**Фрагмент страницы:**
--------

Владимир Бибихин - Сборник статей
Вызов мира никогда не диктат. Его невыносимость как раз в том, что он ничего не велит. Он молчаливый и из молчания никогда не выйдет, как никогда не кончится ожидание народа, терпение земли. Конец терпения и конец молчания, чего многие хотят и наивно провоцируют, означал бы конец русского мира.
Дружина требовала от Бориса и Глеба мобилизации, решительного сражения, победы, взятия города, изгнания вероломного брата. Борис и Глеб сказали, что бороться за власть не будут даже под угрозой смерти. Поступок законных наследников князя Владимира в год передачи власти определил всю нашу дальнейшую историю. Империя зла? Скорее странное пространство, где зло может размахнуться как нигде, не видя понятных ему противников и потому до времени не замечая, что его власть давно и тайно отменена. Страна до краев полна невидимым присутствием погибших, молча ушедших. Они давно и неслышно стали главной частью нас самих.

--------

**Исходные данные:**
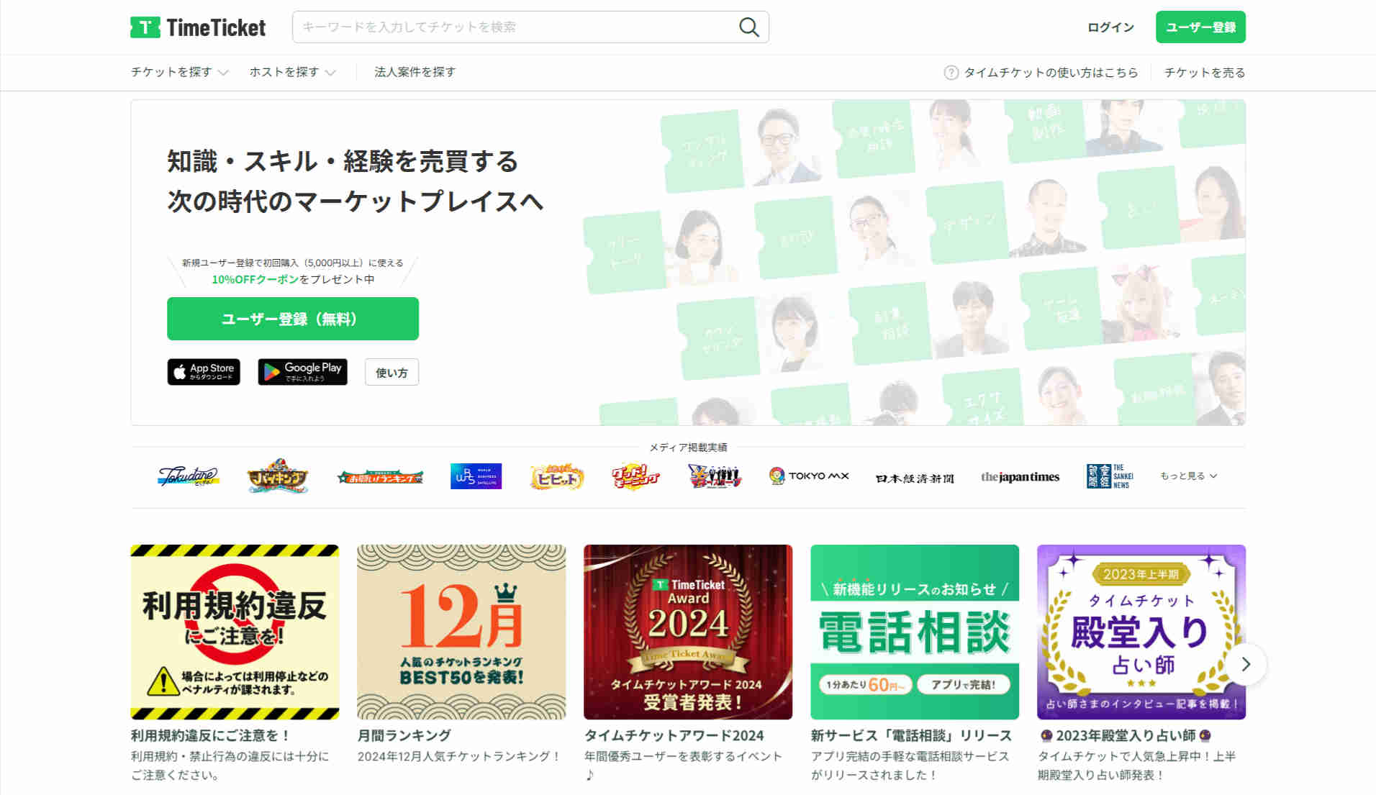
Task: Click the 日本経済新聞 media logo
Action: click(x=914, y=478)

--------

Перепишите фрагмент страницы от слов «Дружина требовала от» до слов «частью нас самих.» включительно, поставив «Свита» вместо «Дружина».

Свита требовала от Бориса и Глеба мобилизации, решительного сражения, победы, взятия города, изгнания вероломного брата. Борис и Глеб сказали, что бороться за власть не будут даже под угрозой смерти. Поступок законных наследников князя Владимира в год передачи власти определил всю нашу дальнейшую историю. Империя зла? Скорее странное пространство, где зло может размахнуться как нигде, не видя понятных ему противников и потому до времени не замечая, что его власть давно и тайно отменена. Страна до краев полна невидимым присутствием погибших, молча ушедших. Они давно и неслышно стали главной частью нас самих.